─── Provided passage
Current biostatistics graduate student at the University of Minnesota. Previously a med device engineer. All opinions are my own. Available for engineering or statistical consulting.
Well I’ve been on spring break and socially distancing in that time. It was inevitable that I would procrastinate on actual homework, which is why I took this chance to learn how to do some plotting on maps in R. Since COVID19 has become a pandemic and shut down all in person classes at my university, it’s an obvious choice for plotting I’m not going to say anything else about the virus or what people should be doing, because I am not a health care provider or epidemiologist.
Data
For this exercise, I am using the data from Johns Hopkins University Center for Systems Science and Engineering at [https://github.com/CSSEGISandData/COVID-19]. As of writing this post, the data is only updated through the 16th of March. The World Health Organization data is also available in the github repo, but I did not use it for this post.
Code
Libraries
Below are the library definitions. I tried a few different libraries for plotting maps and found the ones outline below the easiest to use.
Data Import and Transformation
For this project I pulled the data directly from the github repo, so I could be sure I had the most up to date data. The RCurl package makes it very simple to pull the data in through just the url. The data is stored in a wide format and all there is useful data in each file, so all three files will be pulled and then combined using dplyr.
The next step is to convert the data to a long format for easier graphing. This is really easy with the new pivot_longer function. This is the first time I have used this instead of the gather function. As someone who seemed to always have to Google how to properly do a gather, this just clicked in my brain right away. The dates were also converted using lubridate, which I have found is the easiest way to work with dates in R. As is shown in the table below the data is now in a long format that includes data from each spreadsheet.
Province.State
Country.Region
Lat
Long
Confirmed.Cases
cast_date
Confirmed.Deaths
Recovered.Cases
Mortality.Rate
Thailand
15
101
2
2020-01-22
0
0
0
Thailand
15
101
3
2020-01-23
0
0
0
Thailand
15
101
5
2020-01-24
0
0
0
Thailand
15
101
7
2020-01-25
0
0
0
Thailand
15
101
8
2020-01-26
0
2
0
Thailand
15
101
8
2020-01-27
0
2
0
Plotting
World Map
After searching around for a bit, I found that rnaturalearth and rnaturalearthdata were the easiest packages to get world graphs generated with. As a note I created this on Linux and had some issues getting rnaturalearthhirez (which contains state level data) installed. I ended up installing the package directly from github rather than cran, which fixed my issues. Most of the settings within the ggplot I got to through trial and error. The map below shows the number of cases of COVID-19 through the size of the data points. The scale_size() function in particular was useful in tuning the size of the points on the map to what made the most sense to me. If I come back to this visualization, I would probably change the size to a proportion of the population, to more accurately show the severity of the outbreaks.
──────
─── Records supplied
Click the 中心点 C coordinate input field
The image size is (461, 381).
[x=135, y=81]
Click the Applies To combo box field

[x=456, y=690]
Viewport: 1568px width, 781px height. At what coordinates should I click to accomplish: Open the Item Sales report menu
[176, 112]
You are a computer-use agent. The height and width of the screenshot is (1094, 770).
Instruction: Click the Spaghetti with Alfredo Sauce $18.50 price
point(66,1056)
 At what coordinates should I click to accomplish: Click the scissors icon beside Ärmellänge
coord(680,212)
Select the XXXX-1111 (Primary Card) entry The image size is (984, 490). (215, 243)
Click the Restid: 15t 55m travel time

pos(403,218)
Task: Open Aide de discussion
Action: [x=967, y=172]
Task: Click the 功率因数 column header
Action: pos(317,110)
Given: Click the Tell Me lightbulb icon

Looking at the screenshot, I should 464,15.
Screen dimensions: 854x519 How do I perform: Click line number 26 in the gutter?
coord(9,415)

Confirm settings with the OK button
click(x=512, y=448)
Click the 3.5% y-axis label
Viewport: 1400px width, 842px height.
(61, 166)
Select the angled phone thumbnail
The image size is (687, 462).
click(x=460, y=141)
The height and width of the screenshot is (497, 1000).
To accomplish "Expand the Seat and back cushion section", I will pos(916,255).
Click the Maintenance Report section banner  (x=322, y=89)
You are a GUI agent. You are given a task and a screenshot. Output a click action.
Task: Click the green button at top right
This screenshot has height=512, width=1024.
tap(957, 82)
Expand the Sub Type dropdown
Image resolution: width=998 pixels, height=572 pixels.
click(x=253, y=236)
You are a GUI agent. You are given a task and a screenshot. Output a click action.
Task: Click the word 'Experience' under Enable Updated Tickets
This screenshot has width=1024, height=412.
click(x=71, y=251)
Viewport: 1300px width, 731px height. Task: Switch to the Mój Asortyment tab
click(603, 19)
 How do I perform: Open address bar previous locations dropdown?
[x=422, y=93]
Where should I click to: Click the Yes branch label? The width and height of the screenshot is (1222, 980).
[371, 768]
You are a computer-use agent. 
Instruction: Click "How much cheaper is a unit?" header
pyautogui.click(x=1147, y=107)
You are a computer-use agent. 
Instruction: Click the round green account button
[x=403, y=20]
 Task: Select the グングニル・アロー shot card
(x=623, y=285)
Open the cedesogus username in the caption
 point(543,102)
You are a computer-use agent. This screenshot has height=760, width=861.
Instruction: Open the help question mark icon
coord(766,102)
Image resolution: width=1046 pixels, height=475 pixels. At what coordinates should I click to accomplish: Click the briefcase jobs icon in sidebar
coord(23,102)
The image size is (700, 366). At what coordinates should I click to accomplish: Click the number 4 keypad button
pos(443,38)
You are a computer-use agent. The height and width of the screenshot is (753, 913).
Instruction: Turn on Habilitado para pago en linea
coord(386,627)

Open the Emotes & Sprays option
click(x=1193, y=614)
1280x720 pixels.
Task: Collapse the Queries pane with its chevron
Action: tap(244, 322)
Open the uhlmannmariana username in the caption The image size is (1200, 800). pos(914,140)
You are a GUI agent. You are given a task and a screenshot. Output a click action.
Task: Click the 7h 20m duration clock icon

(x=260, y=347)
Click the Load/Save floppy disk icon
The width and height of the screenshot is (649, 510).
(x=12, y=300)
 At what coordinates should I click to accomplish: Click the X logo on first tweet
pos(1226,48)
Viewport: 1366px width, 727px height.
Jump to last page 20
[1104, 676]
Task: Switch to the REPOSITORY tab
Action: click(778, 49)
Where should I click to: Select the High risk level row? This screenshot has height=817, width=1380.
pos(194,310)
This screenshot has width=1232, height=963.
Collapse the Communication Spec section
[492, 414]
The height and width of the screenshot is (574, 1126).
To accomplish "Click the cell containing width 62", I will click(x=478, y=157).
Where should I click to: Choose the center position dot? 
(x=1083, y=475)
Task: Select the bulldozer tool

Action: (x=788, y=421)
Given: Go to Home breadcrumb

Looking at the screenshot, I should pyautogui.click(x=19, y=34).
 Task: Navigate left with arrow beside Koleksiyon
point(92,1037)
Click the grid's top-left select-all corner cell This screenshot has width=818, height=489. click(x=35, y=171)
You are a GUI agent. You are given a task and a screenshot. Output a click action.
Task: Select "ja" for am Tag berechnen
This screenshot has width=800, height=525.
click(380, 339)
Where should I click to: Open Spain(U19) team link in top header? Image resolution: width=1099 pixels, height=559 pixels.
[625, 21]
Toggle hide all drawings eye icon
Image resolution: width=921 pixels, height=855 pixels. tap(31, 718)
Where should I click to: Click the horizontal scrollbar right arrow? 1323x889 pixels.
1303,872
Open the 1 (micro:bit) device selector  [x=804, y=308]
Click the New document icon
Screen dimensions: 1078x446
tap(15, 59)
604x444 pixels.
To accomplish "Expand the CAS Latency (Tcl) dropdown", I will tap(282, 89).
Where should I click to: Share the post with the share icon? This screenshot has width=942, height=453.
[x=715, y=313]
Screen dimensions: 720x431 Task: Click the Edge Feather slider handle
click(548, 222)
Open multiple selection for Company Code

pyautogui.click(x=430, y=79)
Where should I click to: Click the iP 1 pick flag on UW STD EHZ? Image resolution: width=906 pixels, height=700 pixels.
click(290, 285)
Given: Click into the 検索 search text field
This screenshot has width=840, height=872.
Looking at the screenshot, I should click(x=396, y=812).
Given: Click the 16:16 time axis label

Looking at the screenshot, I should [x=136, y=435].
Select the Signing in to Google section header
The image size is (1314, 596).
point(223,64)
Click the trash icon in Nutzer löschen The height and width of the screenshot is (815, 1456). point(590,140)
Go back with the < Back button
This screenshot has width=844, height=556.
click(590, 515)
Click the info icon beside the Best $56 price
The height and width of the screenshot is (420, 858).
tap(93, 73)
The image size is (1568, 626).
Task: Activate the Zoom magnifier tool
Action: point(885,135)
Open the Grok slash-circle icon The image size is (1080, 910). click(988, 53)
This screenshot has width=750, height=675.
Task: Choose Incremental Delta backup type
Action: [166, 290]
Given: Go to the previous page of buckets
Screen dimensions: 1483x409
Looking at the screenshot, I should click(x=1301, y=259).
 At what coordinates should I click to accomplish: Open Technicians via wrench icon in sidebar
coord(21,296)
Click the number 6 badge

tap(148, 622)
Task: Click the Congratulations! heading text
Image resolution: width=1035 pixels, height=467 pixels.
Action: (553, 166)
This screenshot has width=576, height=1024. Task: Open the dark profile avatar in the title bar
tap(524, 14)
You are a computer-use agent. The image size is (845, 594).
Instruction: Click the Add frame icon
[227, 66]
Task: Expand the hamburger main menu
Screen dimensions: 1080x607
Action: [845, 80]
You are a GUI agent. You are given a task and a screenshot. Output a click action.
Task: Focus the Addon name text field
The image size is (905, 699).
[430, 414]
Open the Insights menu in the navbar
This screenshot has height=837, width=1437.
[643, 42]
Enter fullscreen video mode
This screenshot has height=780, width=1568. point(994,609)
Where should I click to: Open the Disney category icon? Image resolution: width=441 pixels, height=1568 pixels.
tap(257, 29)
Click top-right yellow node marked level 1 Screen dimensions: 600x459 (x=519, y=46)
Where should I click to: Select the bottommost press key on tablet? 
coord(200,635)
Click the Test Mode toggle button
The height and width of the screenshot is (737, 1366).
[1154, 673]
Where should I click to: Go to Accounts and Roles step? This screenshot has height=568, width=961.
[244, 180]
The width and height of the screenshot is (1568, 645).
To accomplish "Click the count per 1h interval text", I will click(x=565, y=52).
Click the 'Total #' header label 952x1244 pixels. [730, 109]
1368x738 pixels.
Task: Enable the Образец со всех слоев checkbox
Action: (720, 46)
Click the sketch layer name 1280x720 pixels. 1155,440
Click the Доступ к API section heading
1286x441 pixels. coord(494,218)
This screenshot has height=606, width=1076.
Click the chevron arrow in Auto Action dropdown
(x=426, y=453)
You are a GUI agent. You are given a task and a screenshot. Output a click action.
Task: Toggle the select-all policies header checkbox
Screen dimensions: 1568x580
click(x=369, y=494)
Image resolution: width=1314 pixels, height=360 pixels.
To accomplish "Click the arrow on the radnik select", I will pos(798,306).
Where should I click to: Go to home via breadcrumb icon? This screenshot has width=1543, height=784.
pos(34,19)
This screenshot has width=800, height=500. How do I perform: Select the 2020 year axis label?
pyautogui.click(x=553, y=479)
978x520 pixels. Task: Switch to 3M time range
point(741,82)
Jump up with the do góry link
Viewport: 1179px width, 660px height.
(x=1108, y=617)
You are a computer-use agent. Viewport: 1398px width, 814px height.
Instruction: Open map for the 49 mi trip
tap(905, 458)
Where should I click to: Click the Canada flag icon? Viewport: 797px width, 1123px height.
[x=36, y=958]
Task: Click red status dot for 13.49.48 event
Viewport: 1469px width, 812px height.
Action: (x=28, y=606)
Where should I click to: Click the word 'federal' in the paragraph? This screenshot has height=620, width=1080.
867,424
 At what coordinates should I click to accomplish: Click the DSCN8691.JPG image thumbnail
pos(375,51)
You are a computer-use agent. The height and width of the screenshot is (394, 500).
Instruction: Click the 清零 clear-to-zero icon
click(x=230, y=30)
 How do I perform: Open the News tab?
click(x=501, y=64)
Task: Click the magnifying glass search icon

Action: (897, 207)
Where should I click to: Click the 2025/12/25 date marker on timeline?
──────
» Work task 1:
In the COVID-19 mapping post, which package pulls the data in using only the URL?
» Work task 2:
Reproduce the stretch of the COVID-19 mapping post from "Well I’ve been" through "for this post.".
The records can be set aside.

» Output 1:
The RCurl package.

» Output 2:
Well I’ve been on spring break and socially distancing in that time. It was inevitable that I would procrastinate on actual homework, which is why I took this chance to learn how to do some plotting on maps in R. Since COVID19 has become a pandemic and shut down all in person classes at my university, it’s an obvious choice for plotting I’m not going to say anything else about the virus or what people should be doing, because I am not a health care provider or epidemiologist.
Data
For this exercise, I am using the data from Johns Hopkins University Center for Systems Science and Engineering at [https://github.com/CSSEGISandData/COVID-19]. As of writing this post, the data is only updated through the 16th of March. The World Health Organization data is also available in the github repo, but I did not use it for this post.